# An Industrial Case Study on Data Visualization combining CPU, FPGA and GPU with the SAccO Interface

**Markus Weinhardt** 

Small-Scale Heterogeneous Multiprocessing
Thematic Session, Oct. 10, 2014

#### **Outline**

- Background: HPVis Project
- SAccO Accelerator Framework
- GPU Extension
- Performance Analysis and Results
- Conclusions and Future Work

#### **Publication:**

M. Weinhardt, A. Krieger, Th. Kinder: *A Framework for PC Applications with Portable and Scalable FPGA Accelerators*Proc. Int. Conf. on ReConFigurable Computing and FPGAs, Cancun, Mexiko, Dec. 2013



### **Background: HPVis Project**

# HPVis: High-Performance Processing and Visualization of High-Volume Data

Application recast as task-parallel software on standard PCs where some tasks can be mapped to FPGA; the other tasks remain unchanged.



Tasks communicate over streaming interface.

#### **Example visualization task graph:**

(restricted to linear task graphs/pipelines, but multiple channels possible)

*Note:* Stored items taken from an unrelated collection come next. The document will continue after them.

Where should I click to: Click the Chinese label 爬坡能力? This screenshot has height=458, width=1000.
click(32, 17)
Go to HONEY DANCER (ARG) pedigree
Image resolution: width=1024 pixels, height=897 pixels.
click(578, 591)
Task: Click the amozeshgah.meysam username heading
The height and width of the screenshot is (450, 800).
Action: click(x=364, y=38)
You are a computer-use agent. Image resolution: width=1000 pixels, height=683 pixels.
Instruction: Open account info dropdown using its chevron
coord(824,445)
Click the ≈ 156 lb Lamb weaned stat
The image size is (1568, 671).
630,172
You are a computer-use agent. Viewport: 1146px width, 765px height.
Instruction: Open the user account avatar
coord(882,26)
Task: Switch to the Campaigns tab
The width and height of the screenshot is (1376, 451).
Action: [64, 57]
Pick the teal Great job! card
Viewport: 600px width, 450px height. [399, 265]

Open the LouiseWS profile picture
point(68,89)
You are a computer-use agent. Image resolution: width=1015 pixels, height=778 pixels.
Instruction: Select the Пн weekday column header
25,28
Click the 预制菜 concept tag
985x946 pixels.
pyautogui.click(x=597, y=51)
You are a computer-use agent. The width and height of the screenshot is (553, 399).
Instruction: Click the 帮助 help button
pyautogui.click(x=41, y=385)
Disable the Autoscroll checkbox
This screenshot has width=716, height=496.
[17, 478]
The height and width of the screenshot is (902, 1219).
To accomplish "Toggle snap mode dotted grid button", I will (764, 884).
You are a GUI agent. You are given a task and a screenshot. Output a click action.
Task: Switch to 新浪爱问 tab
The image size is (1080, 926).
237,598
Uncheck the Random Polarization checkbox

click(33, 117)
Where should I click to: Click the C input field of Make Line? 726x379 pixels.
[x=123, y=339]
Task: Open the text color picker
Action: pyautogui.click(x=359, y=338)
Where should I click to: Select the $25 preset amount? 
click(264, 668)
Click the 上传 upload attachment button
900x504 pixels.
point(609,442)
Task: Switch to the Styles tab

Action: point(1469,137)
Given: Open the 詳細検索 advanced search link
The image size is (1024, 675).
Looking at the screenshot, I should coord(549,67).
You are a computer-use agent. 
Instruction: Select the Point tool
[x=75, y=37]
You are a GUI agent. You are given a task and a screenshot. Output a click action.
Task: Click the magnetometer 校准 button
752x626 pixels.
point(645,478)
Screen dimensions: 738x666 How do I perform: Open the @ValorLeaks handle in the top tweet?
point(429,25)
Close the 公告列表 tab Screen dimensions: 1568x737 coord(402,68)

#### Project requirements:

- For hardware efficiency, application kernels implemented in optimized VHDL (RTL)
- CPU and FPGA communicate over PCI-Express (PCIe)
- Applications (SW and HW) should be portable and scalable
- Later extended by processing on a GPU (using CUDA)



## **Background: HPVis Project**

#### Main Application:

- Visualization of sensor data gathered by pipeline inspection "pigs" (mainly for oil and gas pipelines)
- Performance of zooming and scrolling is not sufficient for human inspectors on PCs, should be accelerated





Color Scan View (Source: Rosen Technology and Research Center)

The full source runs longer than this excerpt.